A Republican from Albuquerque, Cravens (left) quit the state Senate in September for his new, more lucrative career in lobbying. The lobbying job was in his back pocket while he was still casting votes as a legislator.
This is not the track record of a healer who can help people find common ground. But Cravens, 52, could not care less.
If he cared at all, he would not have abandoned his constitutents with more than a year left on his term.
Now, much to his dislike, Cravens will stay in the news because of legislation he helped inspire.
Various lawmakers and Republican Gov. Susana Martinez want a one- or two-year delay before a legislator can become a lobbyist.
Sen. Dede Feldman, D-Albuquerque, has introduced a bill for a one-year moratorium. Feldman for years has been pushing for such reforms without any success.
Perhaps her long-shot bill will get a boost from the fact that the governor wants a two-year ban on lobbying by former legislators.
As for Cravens, he was working a committee room last week, complaining to Sen. Carroll Leavell about the criticism he has received.
Nobody reads that stuff, Leavell told Cravens. Leavell also referred to Cravens, in a friendly way, as "a traitor."
It was clear to all of us watching this exchange that Leavell, R-Jal, was not bothered by Cravens' career move.

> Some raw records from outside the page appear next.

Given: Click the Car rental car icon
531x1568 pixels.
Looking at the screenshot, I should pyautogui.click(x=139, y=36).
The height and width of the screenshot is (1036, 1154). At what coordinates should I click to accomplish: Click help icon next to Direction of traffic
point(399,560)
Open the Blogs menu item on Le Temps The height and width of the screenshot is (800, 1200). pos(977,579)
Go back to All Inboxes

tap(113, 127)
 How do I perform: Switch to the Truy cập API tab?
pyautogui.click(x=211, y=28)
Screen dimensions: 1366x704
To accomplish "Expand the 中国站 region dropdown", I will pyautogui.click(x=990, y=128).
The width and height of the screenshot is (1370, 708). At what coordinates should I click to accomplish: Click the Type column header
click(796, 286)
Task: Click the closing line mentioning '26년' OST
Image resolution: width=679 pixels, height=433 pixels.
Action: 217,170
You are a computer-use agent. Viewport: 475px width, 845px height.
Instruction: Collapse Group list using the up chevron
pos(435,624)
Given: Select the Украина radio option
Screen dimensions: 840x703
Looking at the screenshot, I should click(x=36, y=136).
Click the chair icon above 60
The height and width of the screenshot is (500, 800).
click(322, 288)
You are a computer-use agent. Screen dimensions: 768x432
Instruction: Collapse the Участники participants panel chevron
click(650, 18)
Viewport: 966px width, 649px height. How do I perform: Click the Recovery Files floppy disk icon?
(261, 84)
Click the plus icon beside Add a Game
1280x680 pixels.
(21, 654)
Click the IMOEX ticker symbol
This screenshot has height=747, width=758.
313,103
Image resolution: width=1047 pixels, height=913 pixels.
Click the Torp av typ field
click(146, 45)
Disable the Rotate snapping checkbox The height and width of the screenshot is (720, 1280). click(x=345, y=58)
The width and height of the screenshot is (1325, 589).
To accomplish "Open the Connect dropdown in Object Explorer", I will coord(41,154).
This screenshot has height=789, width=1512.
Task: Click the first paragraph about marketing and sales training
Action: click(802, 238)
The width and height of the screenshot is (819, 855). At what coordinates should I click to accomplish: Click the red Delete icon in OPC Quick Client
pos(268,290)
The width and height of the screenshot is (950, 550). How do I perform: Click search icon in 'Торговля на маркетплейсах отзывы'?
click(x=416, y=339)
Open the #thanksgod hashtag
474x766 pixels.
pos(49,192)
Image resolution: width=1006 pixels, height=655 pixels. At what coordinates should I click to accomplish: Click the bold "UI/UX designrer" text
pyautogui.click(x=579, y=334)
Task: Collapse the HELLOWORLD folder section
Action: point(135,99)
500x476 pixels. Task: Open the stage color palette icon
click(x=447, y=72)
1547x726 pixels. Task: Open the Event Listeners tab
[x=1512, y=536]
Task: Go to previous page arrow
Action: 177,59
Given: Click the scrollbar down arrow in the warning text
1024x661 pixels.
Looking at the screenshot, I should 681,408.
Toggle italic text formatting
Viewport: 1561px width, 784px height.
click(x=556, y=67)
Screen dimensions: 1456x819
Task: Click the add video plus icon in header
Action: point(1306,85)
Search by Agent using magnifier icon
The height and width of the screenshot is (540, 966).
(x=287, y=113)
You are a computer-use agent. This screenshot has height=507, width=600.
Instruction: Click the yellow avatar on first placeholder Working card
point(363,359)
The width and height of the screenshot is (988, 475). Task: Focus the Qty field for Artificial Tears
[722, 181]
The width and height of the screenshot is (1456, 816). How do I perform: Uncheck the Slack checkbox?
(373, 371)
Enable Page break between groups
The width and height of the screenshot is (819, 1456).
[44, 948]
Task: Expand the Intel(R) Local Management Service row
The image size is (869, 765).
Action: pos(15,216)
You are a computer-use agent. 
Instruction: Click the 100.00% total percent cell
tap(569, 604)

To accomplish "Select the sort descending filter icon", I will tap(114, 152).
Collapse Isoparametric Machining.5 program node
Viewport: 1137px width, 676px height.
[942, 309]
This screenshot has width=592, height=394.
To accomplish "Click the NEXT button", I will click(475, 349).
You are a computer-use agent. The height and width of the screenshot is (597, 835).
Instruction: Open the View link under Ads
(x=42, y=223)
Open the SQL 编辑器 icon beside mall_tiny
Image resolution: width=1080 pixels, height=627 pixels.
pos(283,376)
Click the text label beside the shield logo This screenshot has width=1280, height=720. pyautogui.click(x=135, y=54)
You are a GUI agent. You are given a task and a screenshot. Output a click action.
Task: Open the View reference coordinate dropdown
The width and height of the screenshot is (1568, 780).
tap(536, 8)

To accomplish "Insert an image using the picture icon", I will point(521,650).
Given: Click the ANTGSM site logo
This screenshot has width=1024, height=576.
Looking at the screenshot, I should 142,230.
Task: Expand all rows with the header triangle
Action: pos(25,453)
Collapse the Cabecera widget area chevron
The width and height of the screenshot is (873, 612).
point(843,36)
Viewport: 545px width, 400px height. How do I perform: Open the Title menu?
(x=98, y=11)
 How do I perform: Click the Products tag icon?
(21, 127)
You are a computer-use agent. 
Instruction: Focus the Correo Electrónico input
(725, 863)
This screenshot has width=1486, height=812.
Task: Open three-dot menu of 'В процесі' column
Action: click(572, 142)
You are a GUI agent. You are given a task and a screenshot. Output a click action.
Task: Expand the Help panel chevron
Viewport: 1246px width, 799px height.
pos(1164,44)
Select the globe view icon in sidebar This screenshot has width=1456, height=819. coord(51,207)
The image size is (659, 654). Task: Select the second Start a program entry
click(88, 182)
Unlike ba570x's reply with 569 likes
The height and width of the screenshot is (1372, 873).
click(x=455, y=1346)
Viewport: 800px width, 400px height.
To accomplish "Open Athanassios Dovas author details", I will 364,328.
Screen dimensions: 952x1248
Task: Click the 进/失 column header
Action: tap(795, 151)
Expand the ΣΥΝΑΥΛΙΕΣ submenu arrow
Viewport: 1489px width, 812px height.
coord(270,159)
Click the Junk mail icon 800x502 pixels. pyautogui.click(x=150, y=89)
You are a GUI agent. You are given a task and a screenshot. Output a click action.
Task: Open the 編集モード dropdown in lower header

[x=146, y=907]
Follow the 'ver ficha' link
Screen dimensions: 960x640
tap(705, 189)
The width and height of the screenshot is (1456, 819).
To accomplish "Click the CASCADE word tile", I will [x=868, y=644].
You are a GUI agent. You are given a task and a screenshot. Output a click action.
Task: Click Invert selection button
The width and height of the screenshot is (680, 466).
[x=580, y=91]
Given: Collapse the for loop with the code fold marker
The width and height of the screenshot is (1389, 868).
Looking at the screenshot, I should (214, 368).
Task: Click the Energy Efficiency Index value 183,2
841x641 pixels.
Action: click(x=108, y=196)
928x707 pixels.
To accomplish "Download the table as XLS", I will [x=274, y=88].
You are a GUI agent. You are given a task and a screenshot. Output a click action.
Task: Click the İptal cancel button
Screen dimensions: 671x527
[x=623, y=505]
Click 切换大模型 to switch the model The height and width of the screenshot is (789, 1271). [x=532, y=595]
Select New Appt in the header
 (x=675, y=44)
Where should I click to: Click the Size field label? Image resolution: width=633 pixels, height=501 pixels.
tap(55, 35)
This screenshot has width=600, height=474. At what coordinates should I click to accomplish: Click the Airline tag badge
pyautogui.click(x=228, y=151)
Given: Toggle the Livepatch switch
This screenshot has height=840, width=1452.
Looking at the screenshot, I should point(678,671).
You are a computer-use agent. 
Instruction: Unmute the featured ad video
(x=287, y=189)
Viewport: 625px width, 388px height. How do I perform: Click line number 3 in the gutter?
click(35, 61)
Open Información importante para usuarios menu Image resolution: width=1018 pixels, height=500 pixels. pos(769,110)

Cravens made his reputation in the Legislature as a fighter to strengthen the state's drunken-driving laws. Perhaps that is how former colleagues choose to remember him, so as to diminish his ethical breach of quitting in midterm to fatten his wallet.
The other factor, of course, is that various sitting legislators want to make the exact move that Cravens did. They do not want to slam the door on their own chances of quickly becoming lobbyists.
This alone will limit criticism of Cravens and diminish any small chance that Feldman's bill has of becoming law. Her proposal is Senate Bill 103.